Directions:
Count the lines in the records beneath this task that contain the string "Given", then give the count by itself.

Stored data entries
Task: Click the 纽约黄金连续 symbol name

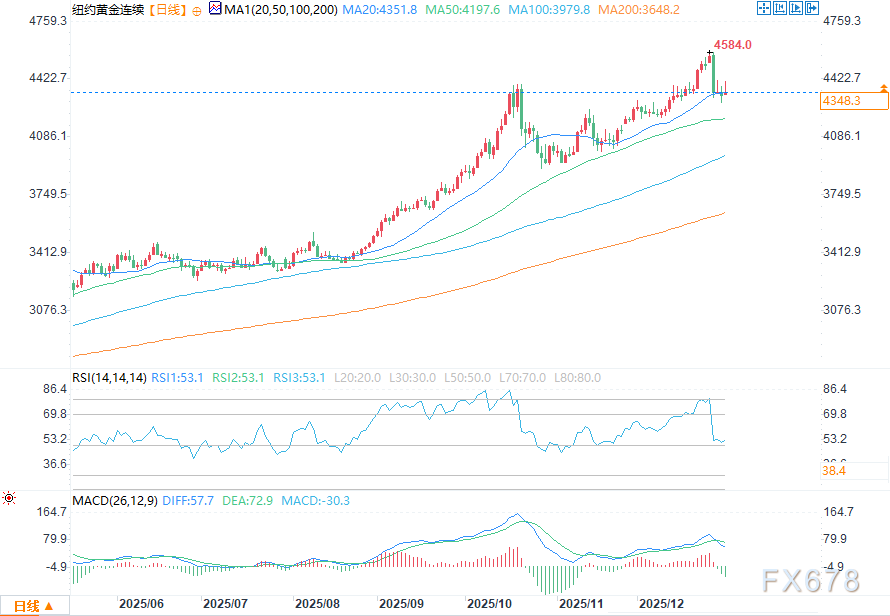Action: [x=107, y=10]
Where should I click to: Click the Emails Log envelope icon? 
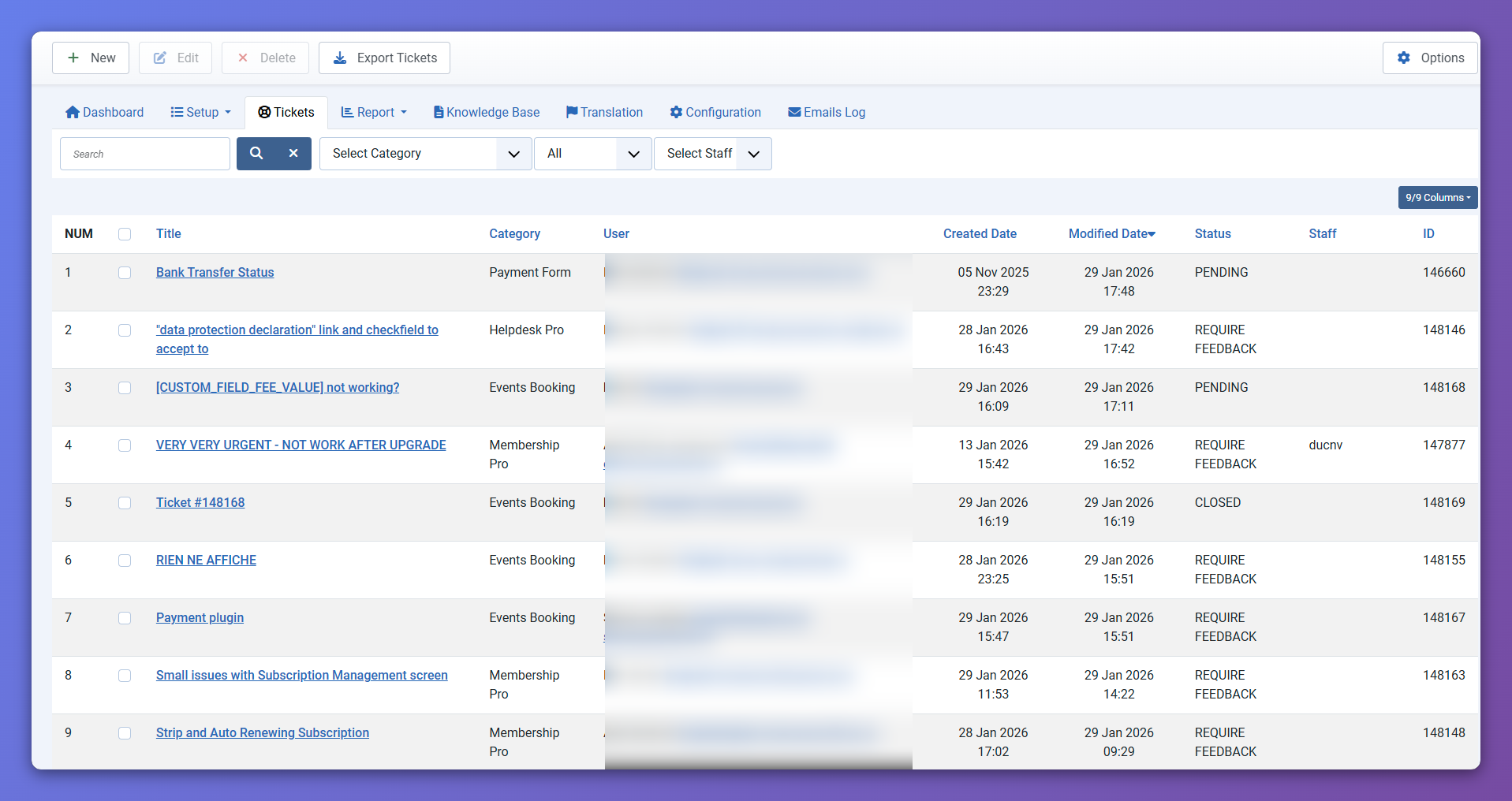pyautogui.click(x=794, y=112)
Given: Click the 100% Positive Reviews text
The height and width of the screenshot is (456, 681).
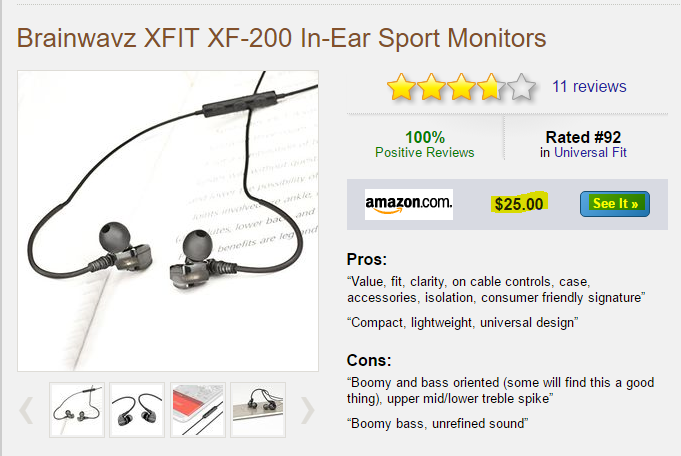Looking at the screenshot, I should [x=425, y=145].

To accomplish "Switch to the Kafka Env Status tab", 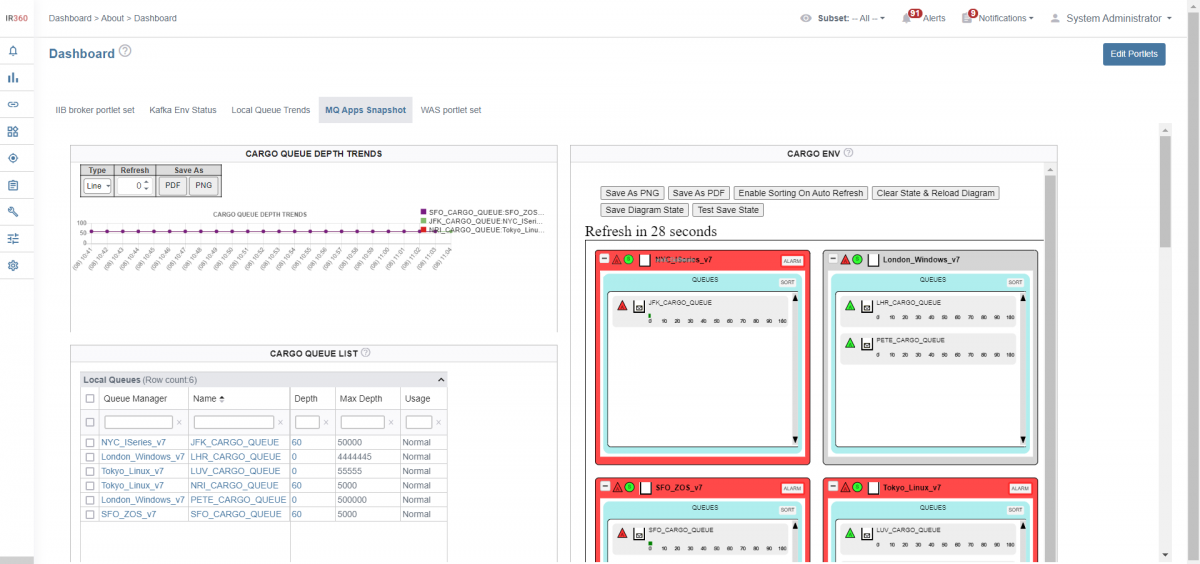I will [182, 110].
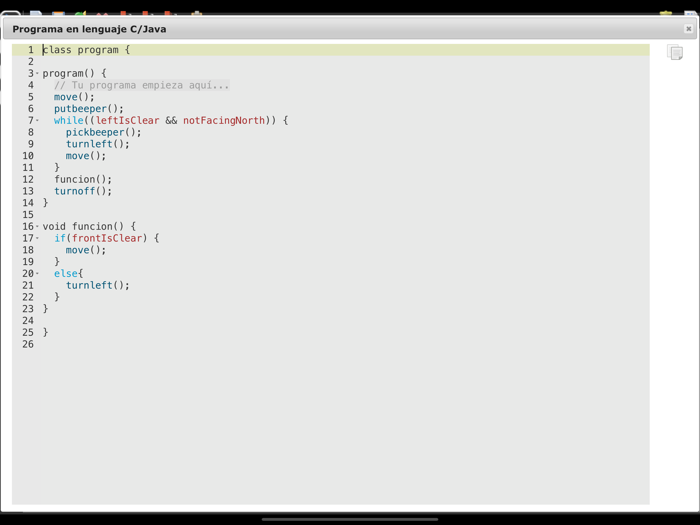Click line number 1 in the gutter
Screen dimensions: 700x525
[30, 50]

* * *

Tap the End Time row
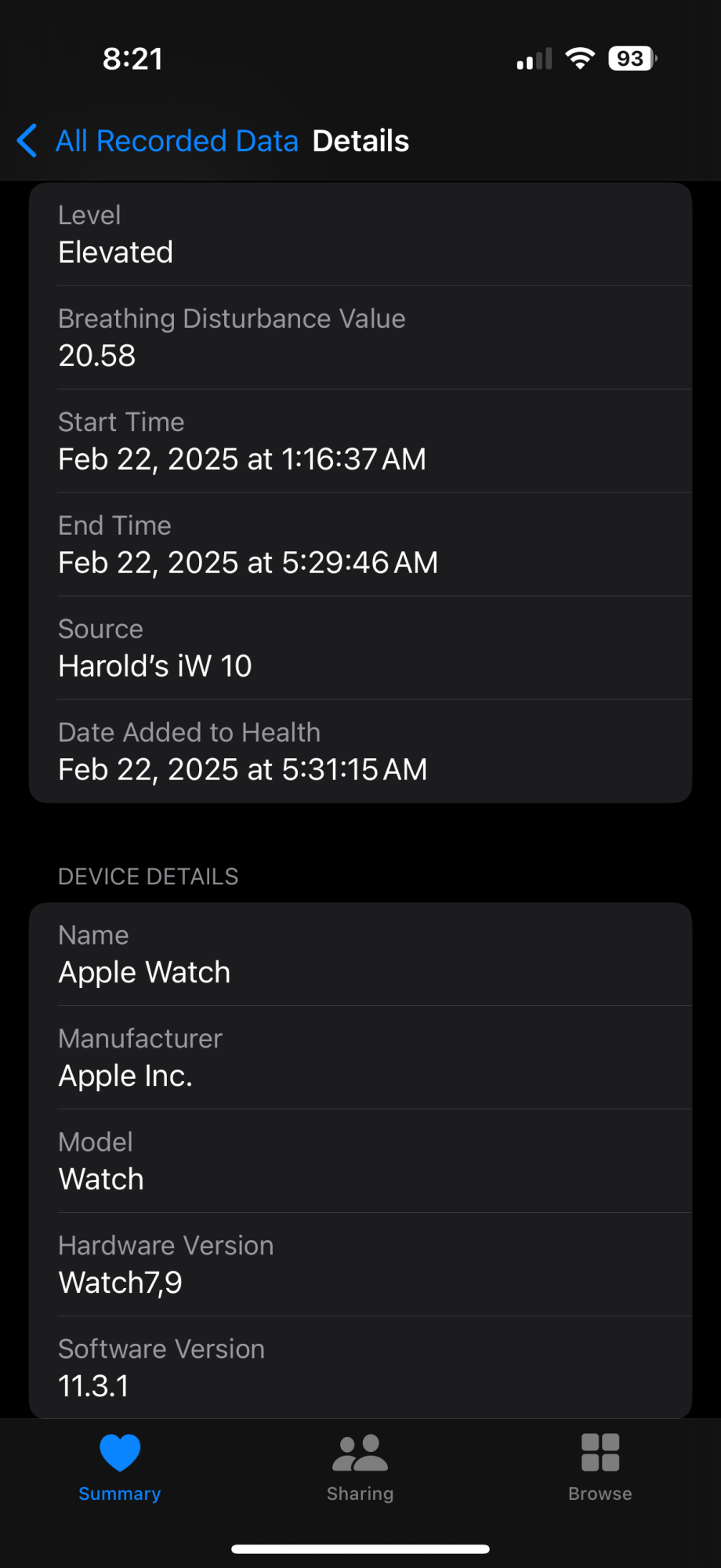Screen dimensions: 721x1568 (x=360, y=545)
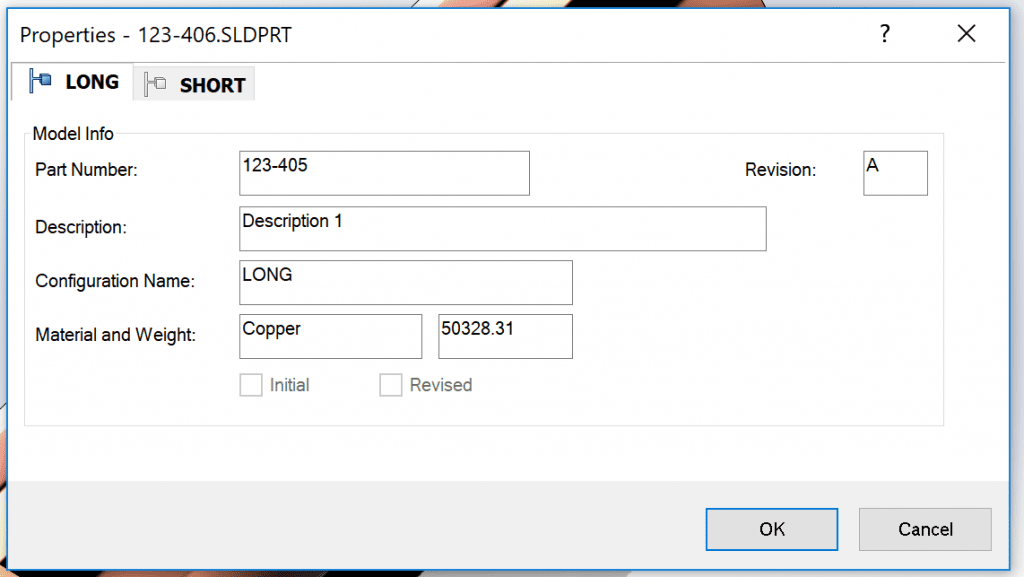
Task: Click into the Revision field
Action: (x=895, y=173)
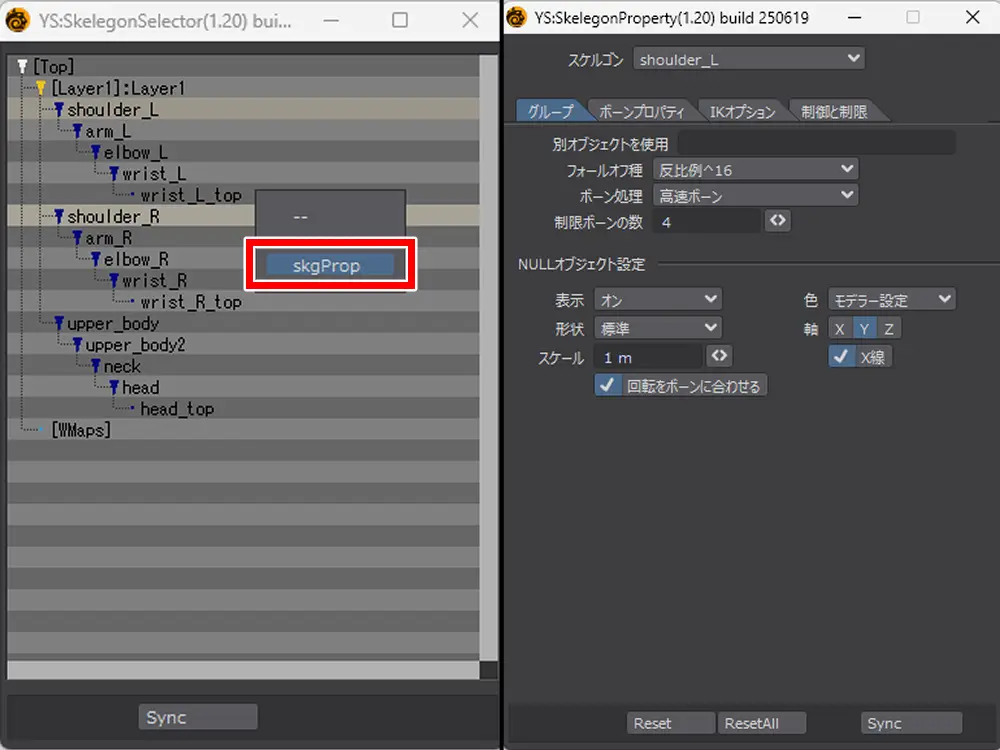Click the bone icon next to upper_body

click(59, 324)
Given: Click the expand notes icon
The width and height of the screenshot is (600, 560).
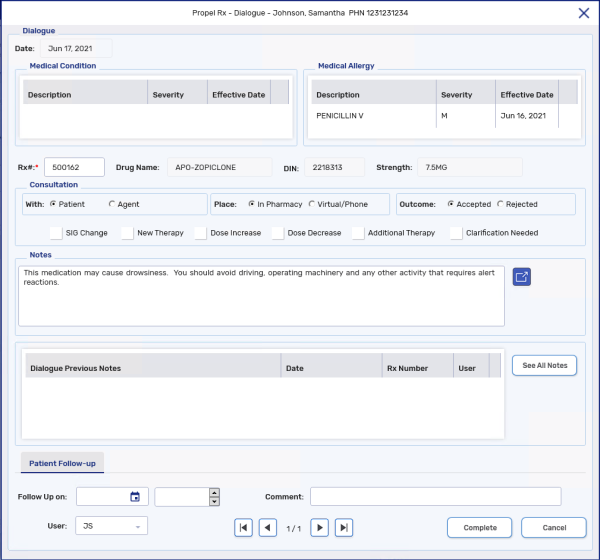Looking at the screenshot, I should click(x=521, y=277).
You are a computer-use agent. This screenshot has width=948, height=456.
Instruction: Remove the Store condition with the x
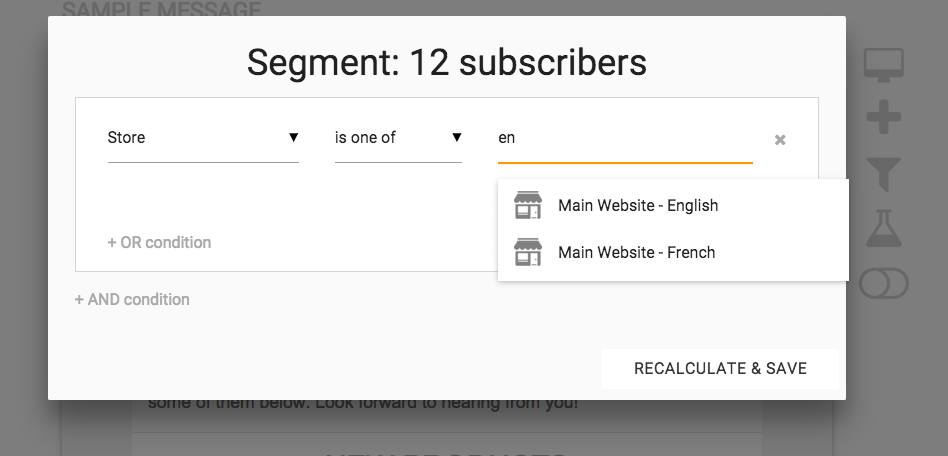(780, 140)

Solution for this problem:
2